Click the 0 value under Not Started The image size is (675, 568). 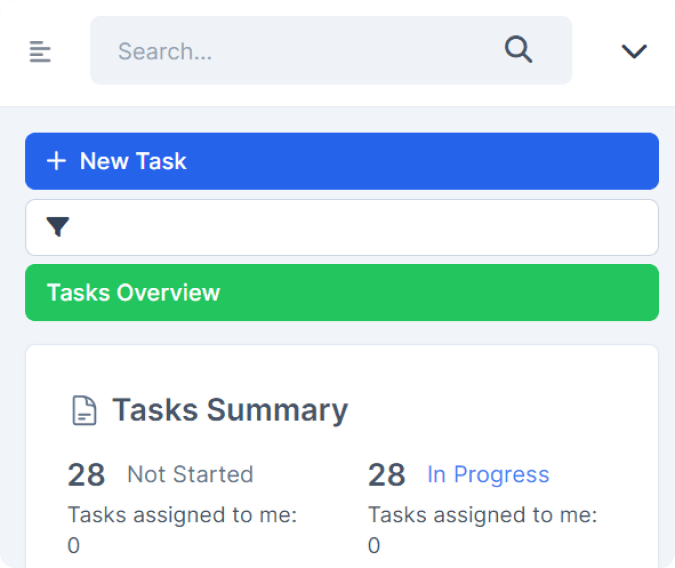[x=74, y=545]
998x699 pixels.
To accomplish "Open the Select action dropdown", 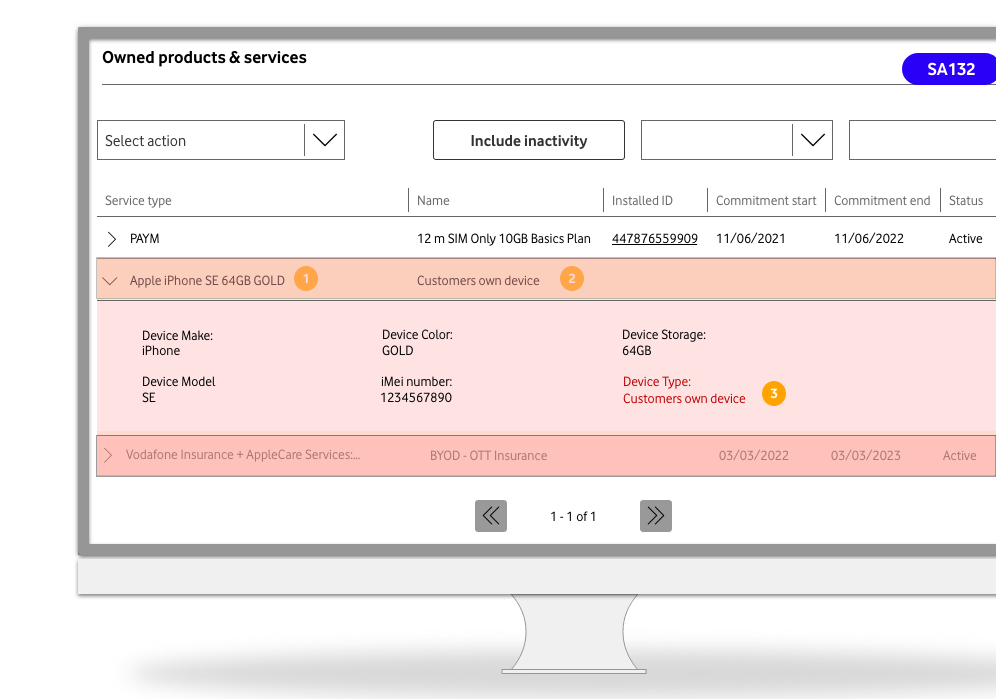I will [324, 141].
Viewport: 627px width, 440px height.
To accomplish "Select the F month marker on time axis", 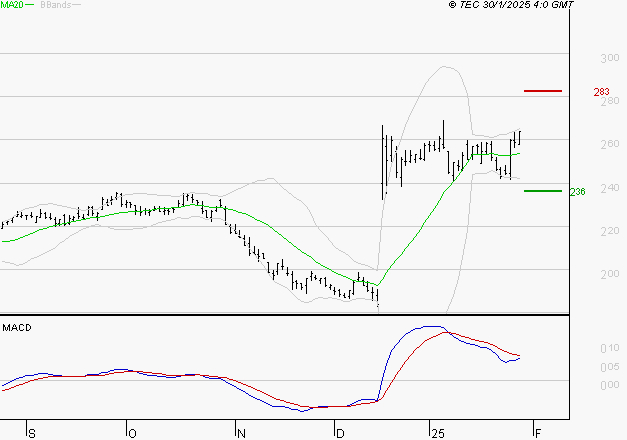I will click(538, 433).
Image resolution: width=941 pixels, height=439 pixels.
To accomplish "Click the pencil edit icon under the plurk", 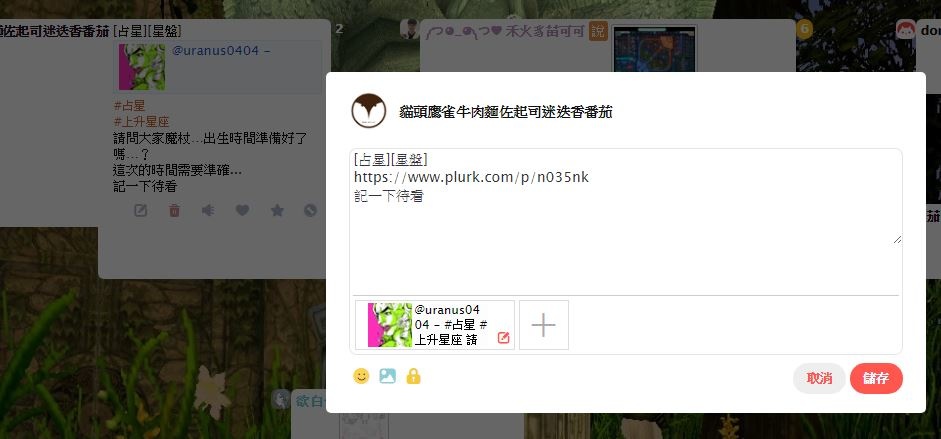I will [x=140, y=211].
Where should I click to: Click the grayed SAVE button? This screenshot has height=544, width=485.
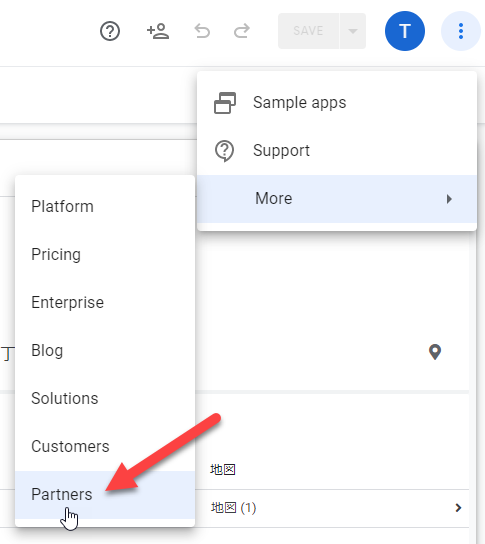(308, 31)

* * *

● WHAT TO DO:
Retype everything from the line containing "Where should I" down to the end of the data, leaving the pictures out.

● REPLY TO THE TASK:
Where should I click to: Click the grayed SAVE button? This screenshot has height=544, width=485.
(308, 31)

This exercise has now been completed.